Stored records
((

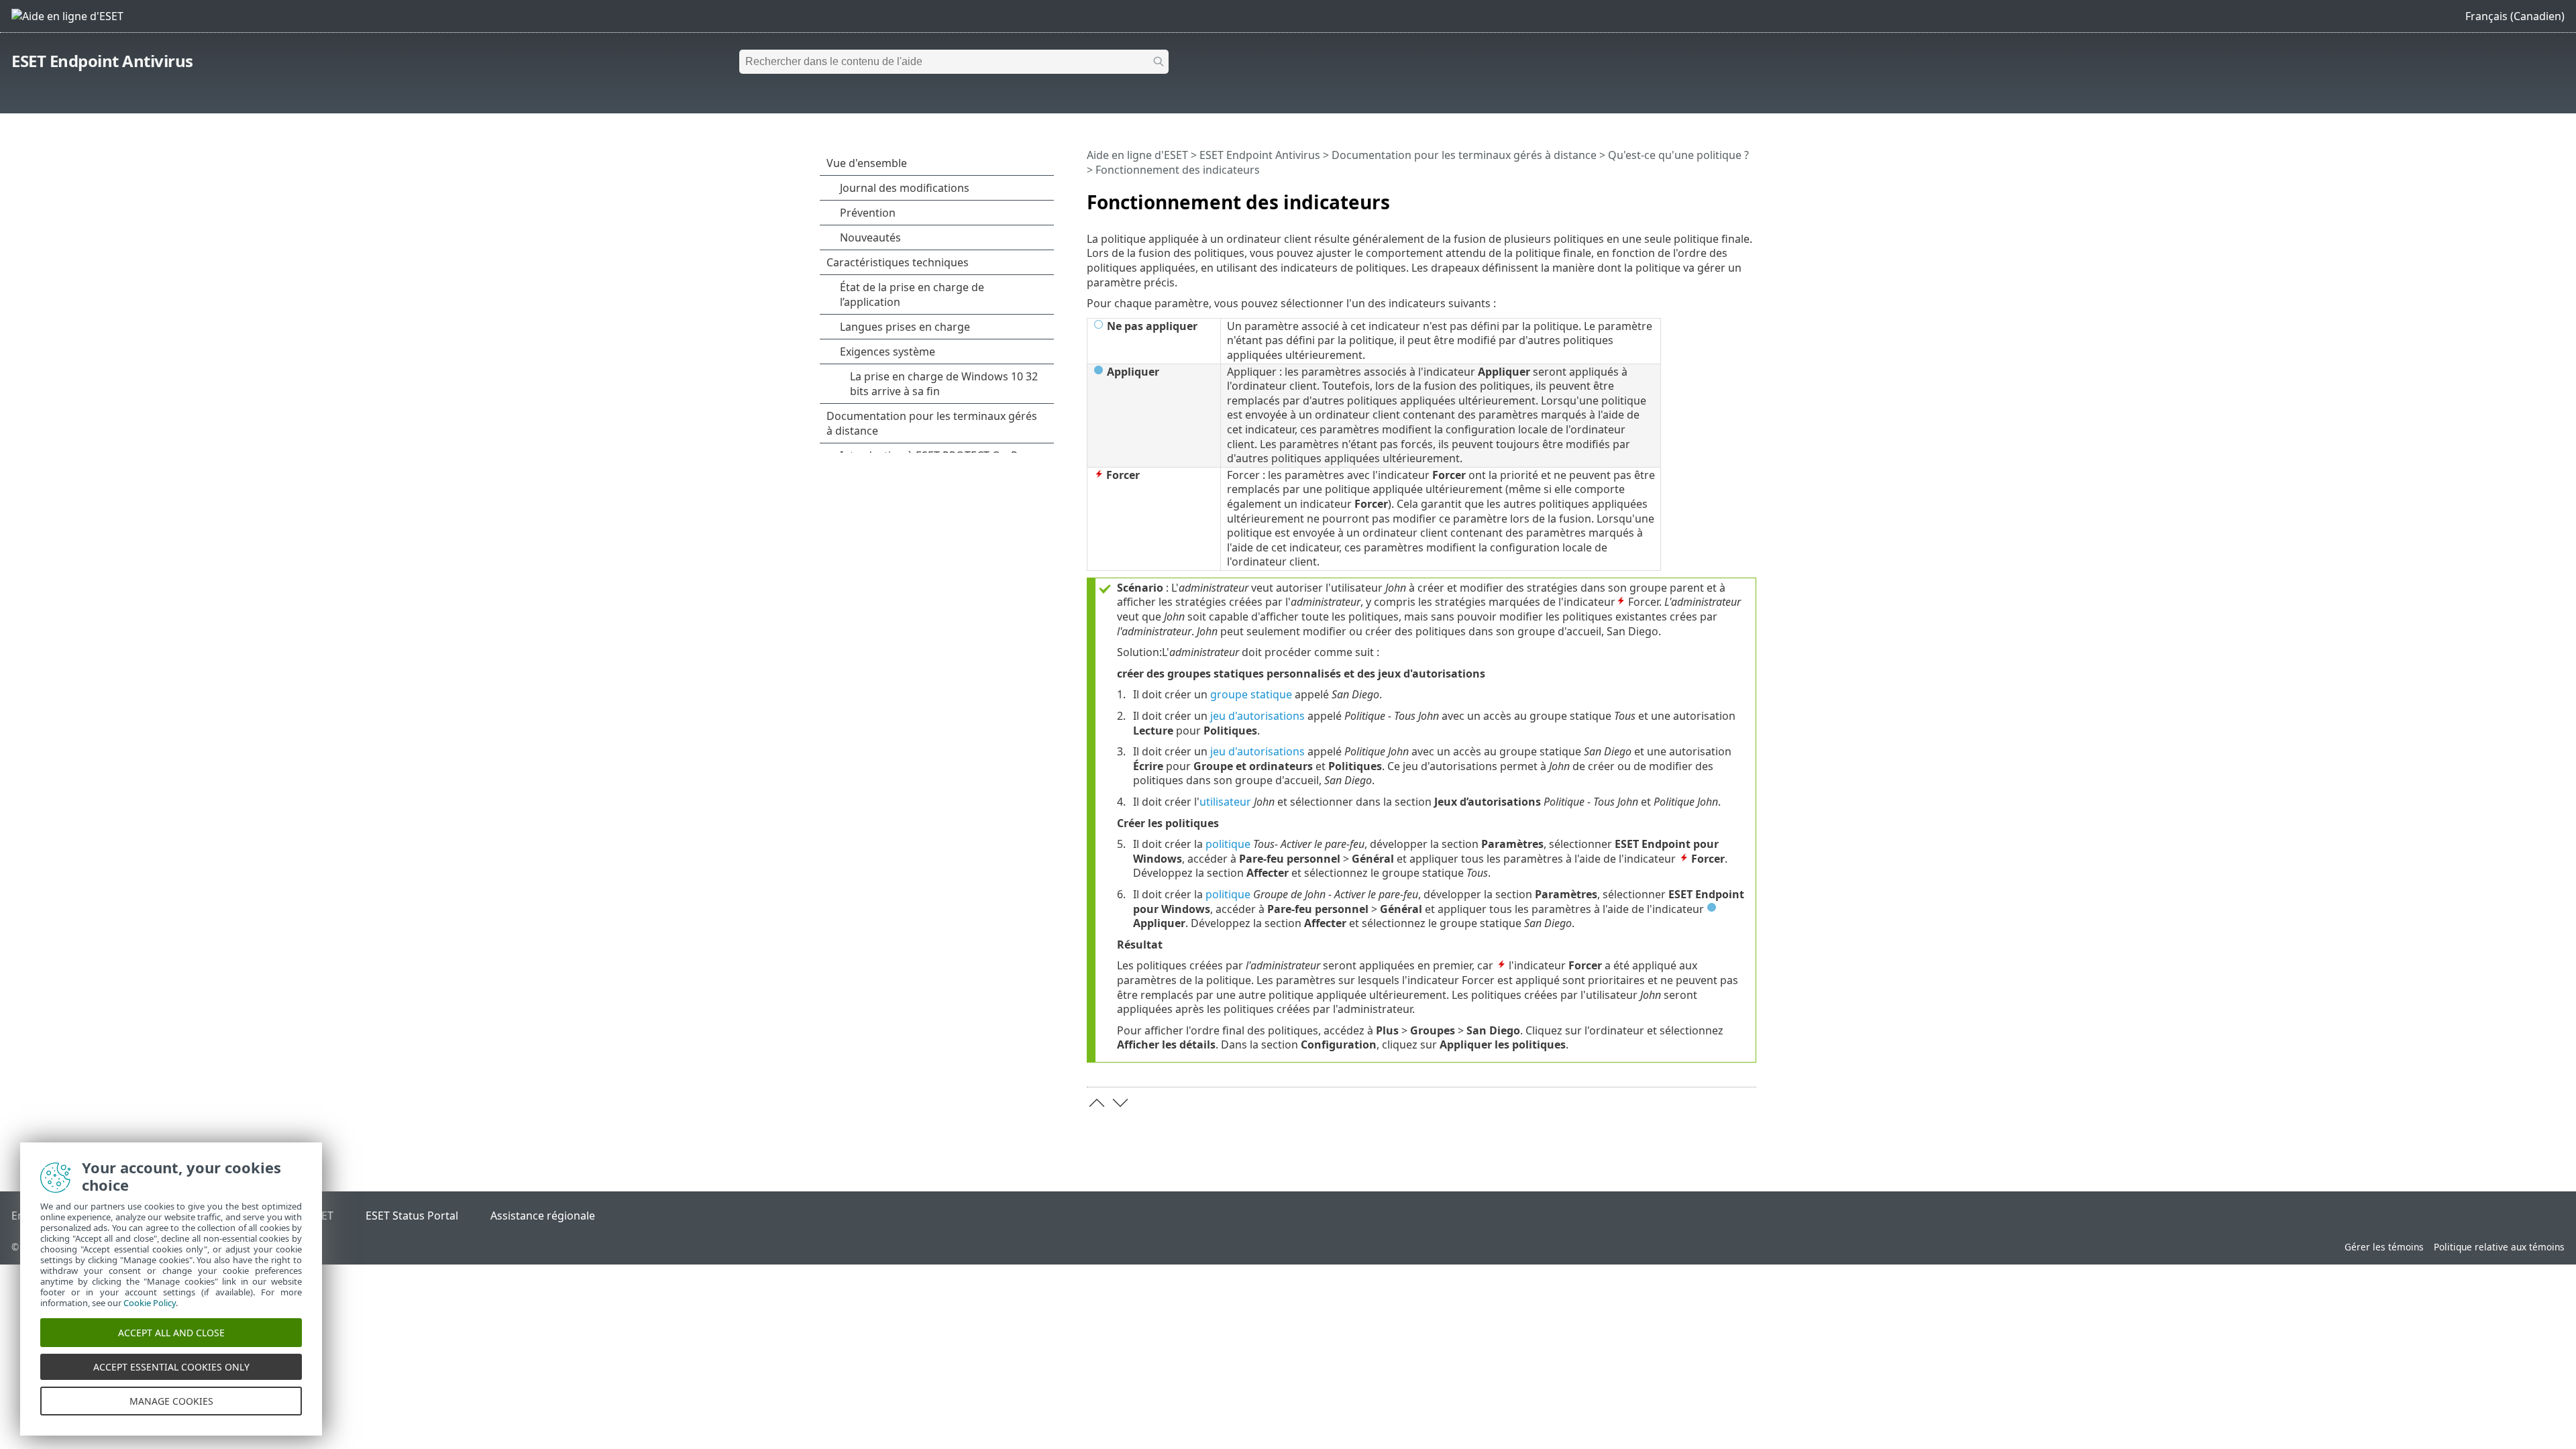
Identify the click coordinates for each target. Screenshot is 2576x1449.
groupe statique (1251, 694)
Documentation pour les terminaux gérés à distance (1464, 155)
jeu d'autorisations (1257, 715)
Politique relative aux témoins (2499, 1246)
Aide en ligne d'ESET (1137, 155)
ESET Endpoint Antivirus (102, 61)
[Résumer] (1748, 196)
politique (1227, 844)
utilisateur (1225, 801)
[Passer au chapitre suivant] (1120, 1103)
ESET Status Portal (412, 1215)
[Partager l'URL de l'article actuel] (1708, 196)
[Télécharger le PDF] (1728, 196)
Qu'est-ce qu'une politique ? (1678, 155)
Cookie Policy (149, 1303)
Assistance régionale (542, 1215)
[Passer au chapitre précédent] (1097, 1103)
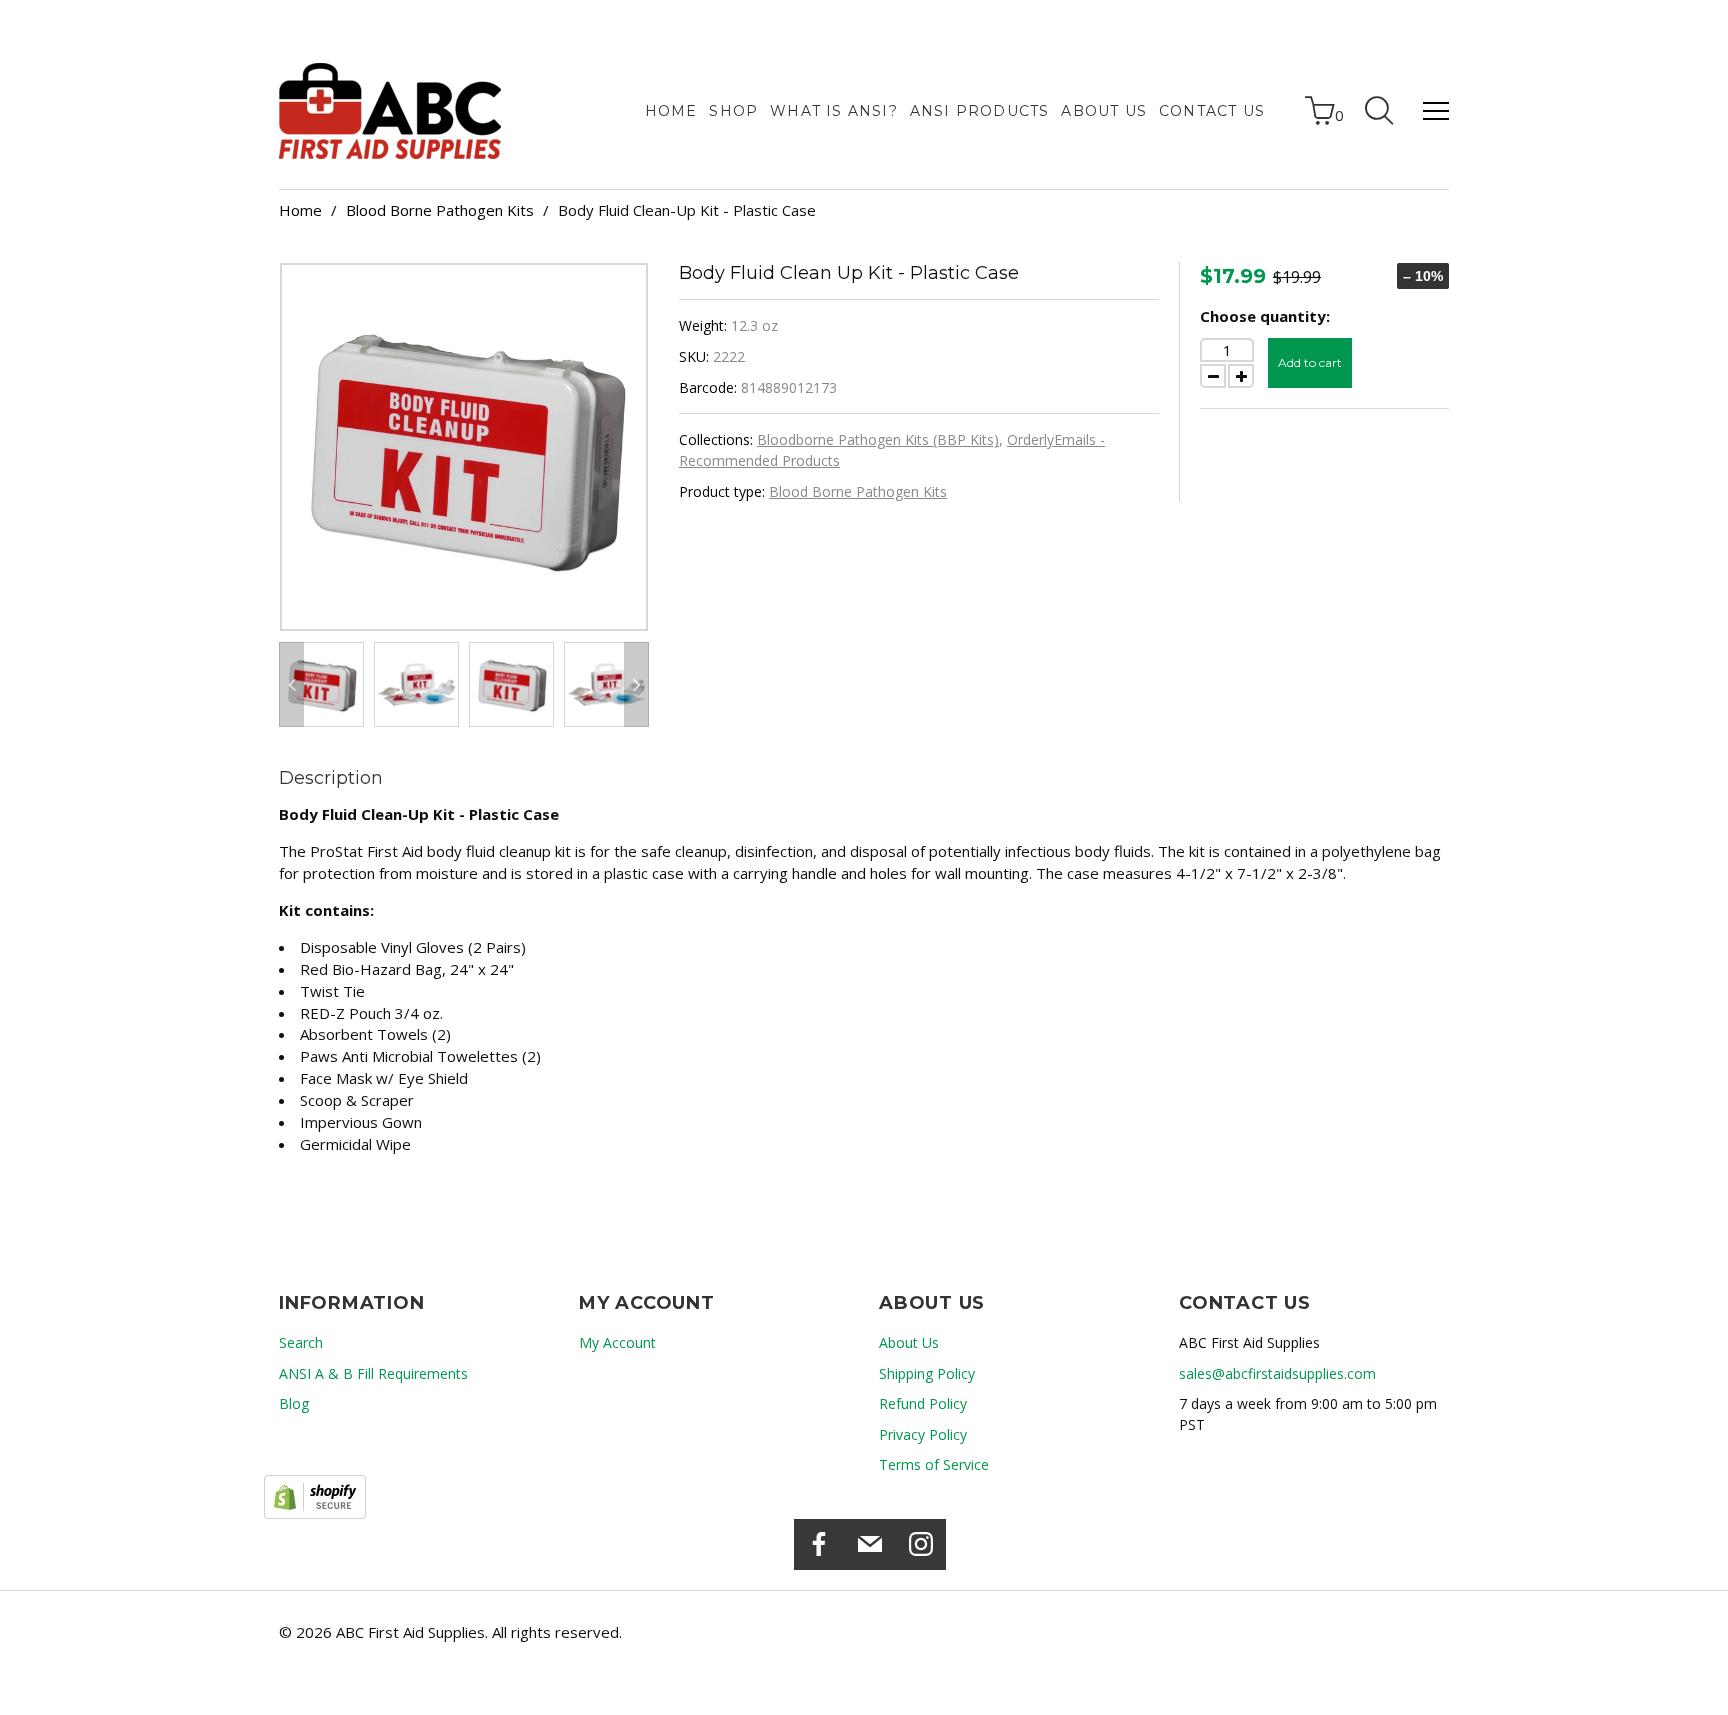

))

Look above for the line containing "[Résumer] (1748, 196)" and the line containing "Cookie Policy (149, 1303)". Transcribe both, with the lines between them, exactly.

» Answer space
[Résumer] (1748, 196)
politique (1227, 844)
utilisateur (1225, 801)
[Passer au chapitre suivant] (1120, 1103)
ESET Status Portal (412, 1215)
[Partager l'URL de l'article actuel] (1708, 196)
[Télécharger le PDF] (1728, 196)
Qu'est-ce qu'une politique ? (1678, 155)
Cookie Policy (149, 1303)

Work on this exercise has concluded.